Mr. Yeltsin announced his selection of air force Col. Alexander V. Rutskoy, 44, without comment at the end of a televised interview last night, appearing to relish the surprise that he had chosen a Communist. Mr. Ryzhkov revealed his choice of Col. Gen. Boris V. Gromov, 48, at a news conference.
The third major presidential candidate, Vadim V. Bakatin, former Soviet minister of internal affairs and now an adviser to Soviet President Mikhail S. Gorbachev, had already named his running mate: Rabazan Abdulatipov, a Yeltsin critic and chairman of one of the houses of the Russian parliament.
It is no accident that both of the new vice presidential choices are military men. Amid rising ethnic violence and crime, many Russians are calling for "order" and discipline, which the Soviet army represents for many. Both men have considerable followings, though General Gromov, currently serving as deputy minister of internal affairs, is better known.
By choosing him, Mr. Ryzhkov, 62, the former Soviet prime minister, rounds out his ticket as the representative of the status quo: the Communist ruling class, the regulatory bureaucracy, the military-industrial complex and the existing system of collective and state farms.
Between now and Election Day, June 12, they are likely to speak out for greater discipline, preservation of the Soviet Union in its existing borders and a cautious approach to economic change.
Mr. Ryzhkov has already been endorsed by the notoriously reactionary Russian Federation Communist Party and by the major conservative faction in the Soviet parliament, called Soyuz (Union).

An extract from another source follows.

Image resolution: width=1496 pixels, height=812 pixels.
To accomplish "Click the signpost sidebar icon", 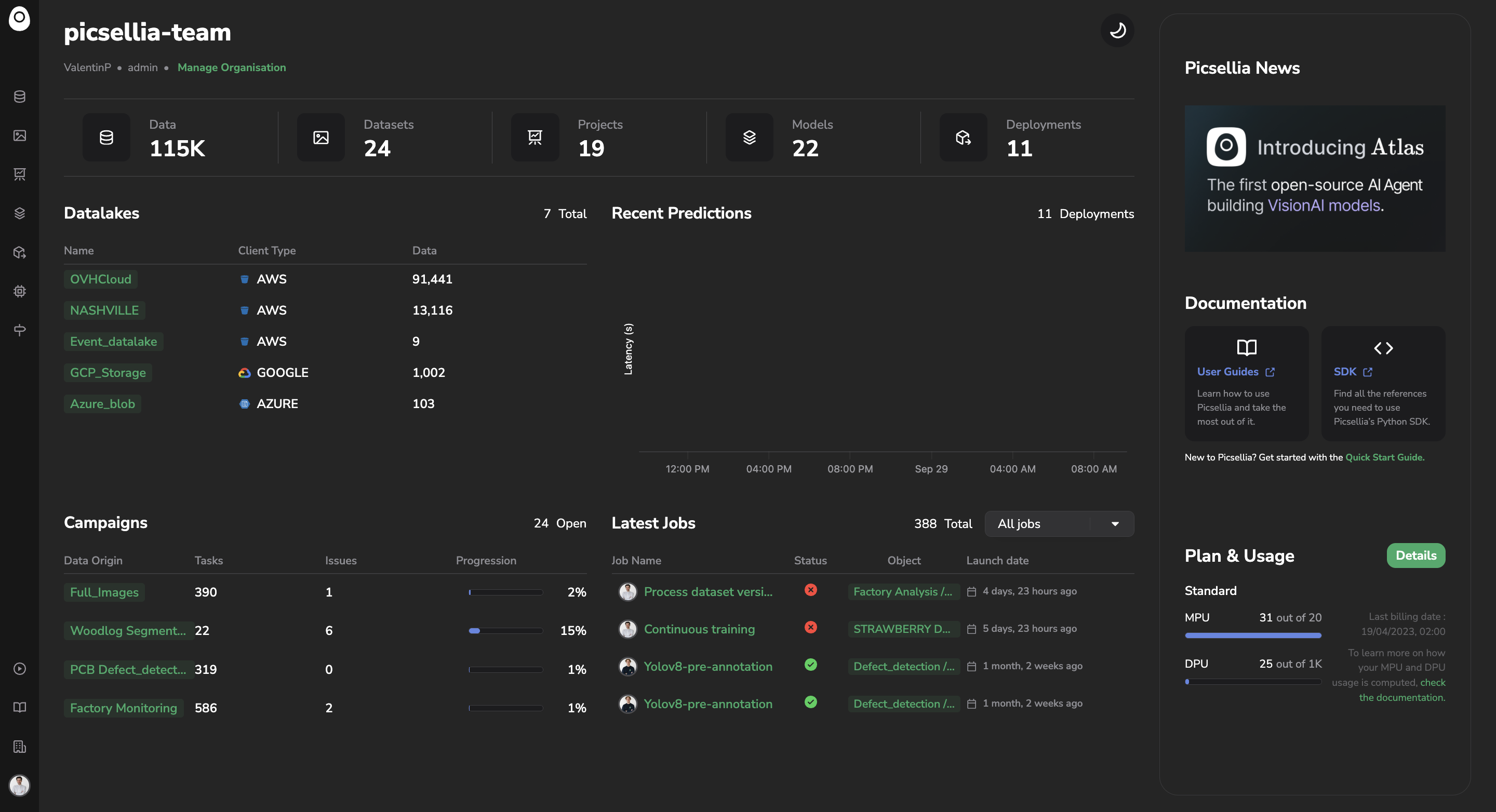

The choice made by Mr. Yeltsin, 60, chairman of the Russian parliament, appears to be far more of a political coup. Since quitting the Communist Party himself last summer, Mr. Yeltsin has emerged as the patron saint of Democratic Russia, the major anti-Communist reform coalition. With no other major radical anti-Communist candidate in the race, he will inevitably get the votes of anti-Communists and backers of radical reform, though some may grumble about his Communist running mate.
But by choosing Colonel Rutskoy, Mr. Yeltsin stands to cut significantly into the votes of Communist Party members and sympathizers that would otherwise go naturally to Mr. Ryzhkov or Mr. Bakatin.

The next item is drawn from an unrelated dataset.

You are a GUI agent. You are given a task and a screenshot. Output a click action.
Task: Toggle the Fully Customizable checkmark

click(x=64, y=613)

Colonel Rutskoy's presence on the ticket is likely to have the psychological impact of making it possible for Communists to vote for Mr. Yeltsin.
Colonel Rutskoy created a sensation in March at the Russian Congress of People's Deputies by announcing the formation of "Communists for Democracy."
Since then, he has founded a broad reform coalition called Civil Consensus and reaffirmed his ties to Mr. Yeltsin.